Desk Editor's Note private letter to a colleague

The paper shows a language model generating Metamath proofs that library maintainers accepted, but supplies almost no internal metrics or comparisons to back the claim of meaningful novelty or shortness.

read the letter

The central takeaway is that GPT-f produced some proofs accepted into the main Metamath library, presented as the first deep-learning system to achieve community adoption of its output. That external acceptance is the concrete new element here; prior work had not reached that milestone according to the abstract. The motivation is also clear: using generative models to handle original term creation, which search-based provers struggle with. The approach of training on existing Metamath proofs and then sampling new steps is a direct attempt to address that gap, and the fact that any of the outputs survived human review is worth noting as a proof of concept. The paper does not appear to overclaim internal performance numbers in the abstract, which keeps the result grounded in an observable external event rather than self-reported accuracy. The soft spot is exactly the one flagged in the stress-test note. Acceptance by maintainers confirms syntactic validity and consistency with the library, but does not require or demonstrate that the proofs are shorter than existing ones or that the generated terms are original rather than recombinations already reachable by standard search. No counts of total candidates, rejection rates, length comparisons, or maintainer review criteria are supplied, so the significance rests on an interpretation of acceptance that the paper itself does not verify. This makes the result more of an existence proof than a quantified advance.

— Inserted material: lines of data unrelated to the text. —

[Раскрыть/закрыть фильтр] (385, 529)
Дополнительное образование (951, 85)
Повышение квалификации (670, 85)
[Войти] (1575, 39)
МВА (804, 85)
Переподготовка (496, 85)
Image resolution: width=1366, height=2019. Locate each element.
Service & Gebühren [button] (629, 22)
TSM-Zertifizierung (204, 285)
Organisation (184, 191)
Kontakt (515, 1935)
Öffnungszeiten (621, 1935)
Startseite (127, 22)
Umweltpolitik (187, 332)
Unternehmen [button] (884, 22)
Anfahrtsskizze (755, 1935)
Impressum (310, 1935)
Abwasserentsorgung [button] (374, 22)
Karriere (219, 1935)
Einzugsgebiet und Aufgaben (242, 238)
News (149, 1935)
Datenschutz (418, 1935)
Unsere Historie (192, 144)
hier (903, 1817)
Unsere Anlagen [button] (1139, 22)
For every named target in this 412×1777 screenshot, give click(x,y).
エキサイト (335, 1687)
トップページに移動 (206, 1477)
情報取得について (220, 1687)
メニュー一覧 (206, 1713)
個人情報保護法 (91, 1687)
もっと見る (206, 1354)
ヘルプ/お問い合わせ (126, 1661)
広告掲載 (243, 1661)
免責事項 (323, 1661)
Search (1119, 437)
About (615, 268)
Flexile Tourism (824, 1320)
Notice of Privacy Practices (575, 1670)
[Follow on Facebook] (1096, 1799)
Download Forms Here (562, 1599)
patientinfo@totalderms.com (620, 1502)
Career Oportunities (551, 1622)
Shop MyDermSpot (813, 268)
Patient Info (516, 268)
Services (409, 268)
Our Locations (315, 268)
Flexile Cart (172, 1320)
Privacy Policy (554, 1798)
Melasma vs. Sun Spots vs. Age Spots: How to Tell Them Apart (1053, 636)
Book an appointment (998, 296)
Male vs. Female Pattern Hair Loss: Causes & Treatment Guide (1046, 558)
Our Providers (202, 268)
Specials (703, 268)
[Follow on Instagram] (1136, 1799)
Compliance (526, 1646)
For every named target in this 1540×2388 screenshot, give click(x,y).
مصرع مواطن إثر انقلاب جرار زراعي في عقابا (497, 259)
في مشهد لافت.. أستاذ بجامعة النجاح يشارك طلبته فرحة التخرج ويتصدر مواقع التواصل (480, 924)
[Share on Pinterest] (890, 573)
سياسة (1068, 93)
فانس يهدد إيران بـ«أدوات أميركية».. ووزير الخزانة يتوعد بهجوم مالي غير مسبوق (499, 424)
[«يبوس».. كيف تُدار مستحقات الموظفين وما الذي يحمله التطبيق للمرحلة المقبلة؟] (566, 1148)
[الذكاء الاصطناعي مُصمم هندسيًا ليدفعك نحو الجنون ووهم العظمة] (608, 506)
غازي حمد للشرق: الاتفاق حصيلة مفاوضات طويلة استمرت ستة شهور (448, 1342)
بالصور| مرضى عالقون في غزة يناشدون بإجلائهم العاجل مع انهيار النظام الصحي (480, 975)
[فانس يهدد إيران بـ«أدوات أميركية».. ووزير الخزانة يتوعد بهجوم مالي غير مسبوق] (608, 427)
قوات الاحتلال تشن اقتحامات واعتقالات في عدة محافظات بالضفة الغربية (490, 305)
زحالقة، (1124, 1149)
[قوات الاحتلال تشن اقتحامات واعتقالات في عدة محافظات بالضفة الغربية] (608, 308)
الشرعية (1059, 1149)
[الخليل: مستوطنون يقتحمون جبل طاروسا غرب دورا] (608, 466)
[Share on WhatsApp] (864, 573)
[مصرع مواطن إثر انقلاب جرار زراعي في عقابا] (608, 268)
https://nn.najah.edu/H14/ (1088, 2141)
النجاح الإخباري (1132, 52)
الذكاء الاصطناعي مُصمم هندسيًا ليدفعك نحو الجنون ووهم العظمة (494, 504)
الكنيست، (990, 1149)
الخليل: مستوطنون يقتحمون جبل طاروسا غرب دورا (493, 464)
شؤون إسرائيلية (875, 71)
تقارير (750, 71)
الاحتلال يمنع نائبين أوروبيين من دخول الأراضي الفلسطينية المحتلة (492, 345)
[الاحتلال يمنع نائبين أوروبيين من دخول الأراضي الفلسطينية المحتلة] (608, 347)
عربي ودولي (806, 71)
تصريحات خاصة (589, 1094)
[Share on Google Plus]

The work is aimed at people already interested in machine learning for formal mathematics and would be useful in a reading group to discuss how to move from library acceptance to measurable improvement. It is coherent on its own terms and shows honest engagement with the formal-system setting, so it deserves a serious referee even if the current evidence is thin.

Referee Report

2 major / 1 minor

Summary. The paper explores the use of transformer-based generative language models for automated theorem proving in the Metamath formal system. It introduces GPT-f, an automated prover and proof assistant, and reports that the model generated new short proofs accepted into the main Metamath library—the first such contribution from a deep-learning system to a formal mathematics community.

Significance. If substantiated, the result would indicate that language models can generate original mathematical terms and proofs that integrate into established formal libraries, addressing a key limitation of traditional ATP systems. The work provides a concrete demonstration of applying generative modeling to formal mathematics, with potential implications for scaling proof search beyond exhaustive enumeration.

major comments (2)

[Abstract, §1] Abstract and §1: The central claim that GPT-f 'found new short proofs' accepted into the Metamath library is not supported by any explicit length comparisons to existing proofs for the same statements, enumeration of contributed proofs, or description of the maintainers' review criteria. Library acceptance confirms syntactic validity and consistency but does not establish novelty or shortness relative to prior entries.
[Abstract, evaluation sections] The abstract and evaluation sections report only the outcome of acceptance without quantitative baselines, error rates, number of candidate proofs generated/rejected, or ablation studies on the language model components. This makes it impossible to assess whether the result supports the broader claim that language models address the term-generation bottleneck in ATP.

minor comments (1)

[§2 or §3] Notation for the Metamath language and proof representation could be clarified with a brief example in §2 or §3 to aid readers unfamiliar with the formal system.

Simulated Author's Rebuttal

2 responses · 0 unresolved

We thank the referee for the detailed and constructive report. We address each major comment below with clarifications and proposed revisions where the manuscript can be strengthened without misrepresenting our results.

read point-by-point responses

Referee: [Abstract, §1] Abstract and §1: The central claim that GPT-f 'found new short proofs' accepted into the Metamath library is not supported by any explicit length comparisons to existing proofs for the same statements, enumeration of contributed proofs, or description of the maintainers' review criteria. Library acceptance confirms syntactic validity and consistency but does not establish novelty or shortness relative to prior entries.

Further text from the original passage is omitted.